Ancien Recteur, Membre du Haut conseil de l'éducation (H.C.E.)

             Il m'est apparu que les questions principales dans l'Education Nationale sont permanentes, mais les réponses évolutives. Ce qui change, c'est le contexte. Quel est-il aujourd'hui et quelles conséquences en tirer sur la forme scolaire du XXI éme siècle ?

1. Constats sur le contexte actuel

          Une série d'éléments caractérisent le contexte actuel. Tout au moins ils explicitent quelques uns des enjeux qui traversent le système éducatif français aujourd'hui.

 

          De nombreux pays développés de l'hémisphère nord, après-guerre puis durant la période dite des " trente glorieuses " ont vu se développer ce que l'on qualifie généralement de " massification " des systèmes éducatifs. Aujourd'hui, les élèves en âge d'être scolarisés le sont. On oublie souvent qu'il y a 25 ans (hier, donc), 70% des français possédaient, au plus, le certificat d'étude . La massification est réussie, en France comme ailleurs dans les pays de l'OCDE.

 

          Les objectifs que se donnent les pays développés sont globalement assez proches les uns des autres. Par exemple, ceux figurant dans la Loi d'orientation de 1989 (inspirés d'autres pays dont, par exemple, le nord de l'Europe pour les cycles) se sont retrouvés dans les recommandations de Copenhague de 2002 qui, à leur tour, inspirèrent la loi d'orientation de 2005, etc.

 

          Notre système éducatif connaît beaucoup de réformettes indiscernables en dehors des frontières de l'Hexagone, bien qu'elles marquent curieusement beaucoup les enseignants, et seulement un petit nombre de réformes. Les plus conséquentes viennent de la société civile. Il en fut ainsi, il y a vingt ans, avec l'introduction de l'enseignement des langues vivantes à l'école élémentaire (qui était alors à des années lumières de cette perspective), ou de l'usage scolaire d'Internet il y a dix ans (le milieu enseignant peine encore à s'en emparer, bien qu'on sent une évolution dans ce domaine en ce moment). Aujourd'hui, c'est l'utilisation pédagogique des Blogs et des ENT, ainsi que la validation des acquis de l'expérience qui n'ont toujours pas fait leur chemin. Et pour demain, vers quoi nous orientent les évolutions sociétales présentes ? La question mérite attention et réflexion.

 

          Malgré les efforts des enseignants et leurs compétences, une partie non négligeable des élèves " résiste " au système scolaire. Les chiffres sur la lecture de la JAPD sont clairs et hélas éloquents. Comme l'est, en 2004, celui des 2,5% d'élèves décrocheurs (20 000, en réalité beaucoup plus).

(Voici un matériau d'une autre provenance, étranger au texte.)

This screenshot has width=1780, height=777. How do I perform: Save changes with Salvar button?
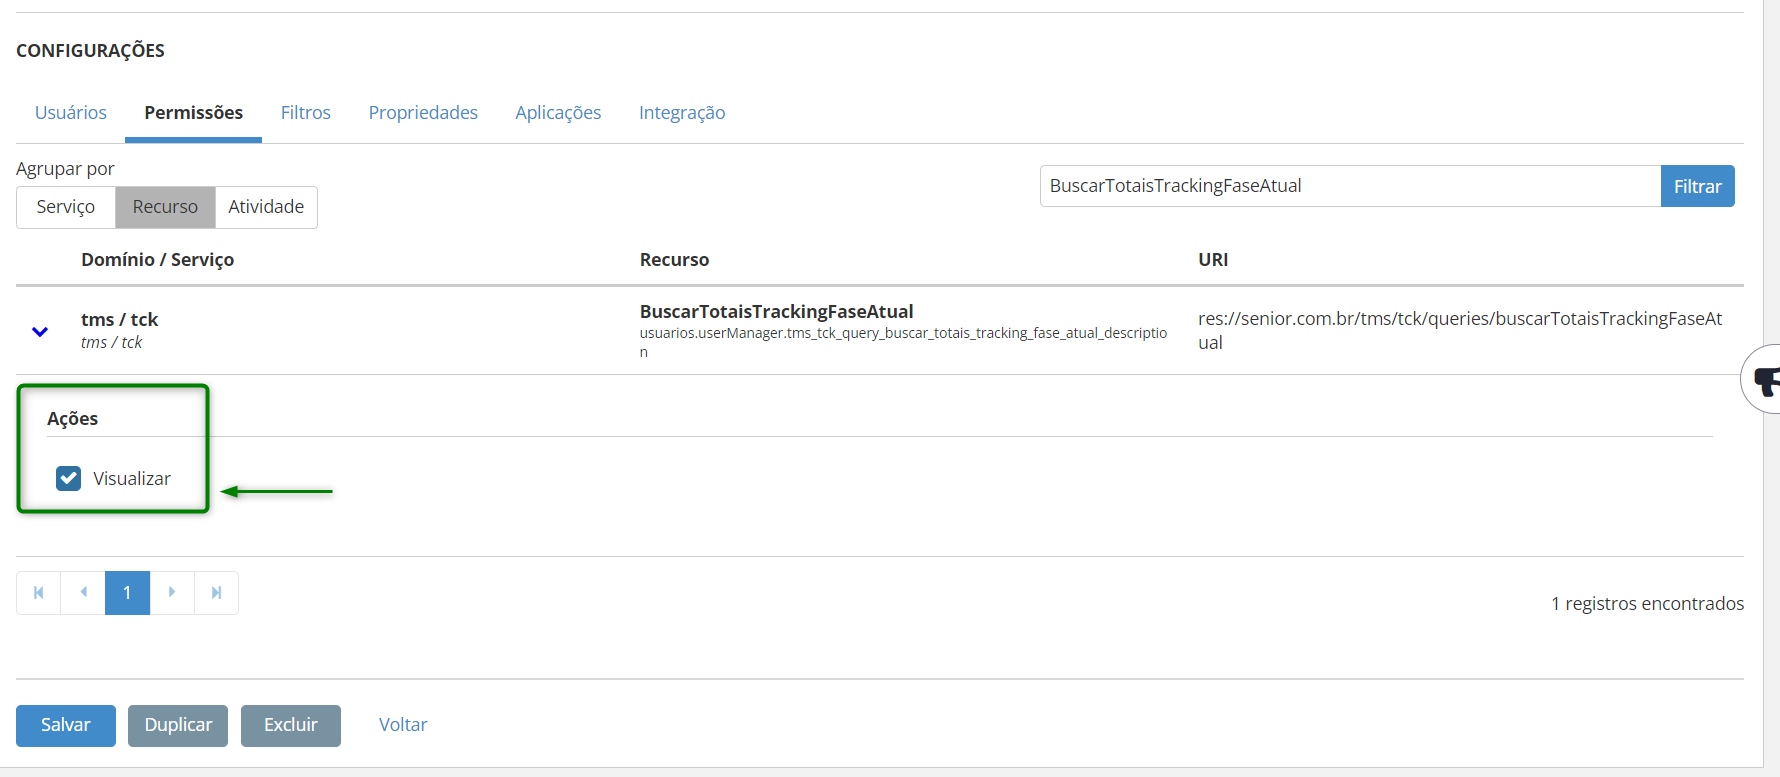[66, 725]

Comme l'est encore celui des 150 000 élèves environ qui sortent chaque année du système éducatif sans diplôme ou sans qualification, dont 40 %, trois ans après, sont encore au chômage.

          Non seulement notre École est inégalitaire, non seulement l'équité n'est pas au rendez-vous, mais depuis 15 ans, le système scolaire ne progresse plus, malgré, sur cette période, une baisse importante des effectifs élèves . Entre les élèves, les écarts se creusent. En clair, l'École ne diminue pas les inégalités socio-économiques et culturelles des enfants qui lui sont confiés. Au contraire, elle les accentue. L'ascenseur social ne fonctionne pas ou ne fonctionne plus.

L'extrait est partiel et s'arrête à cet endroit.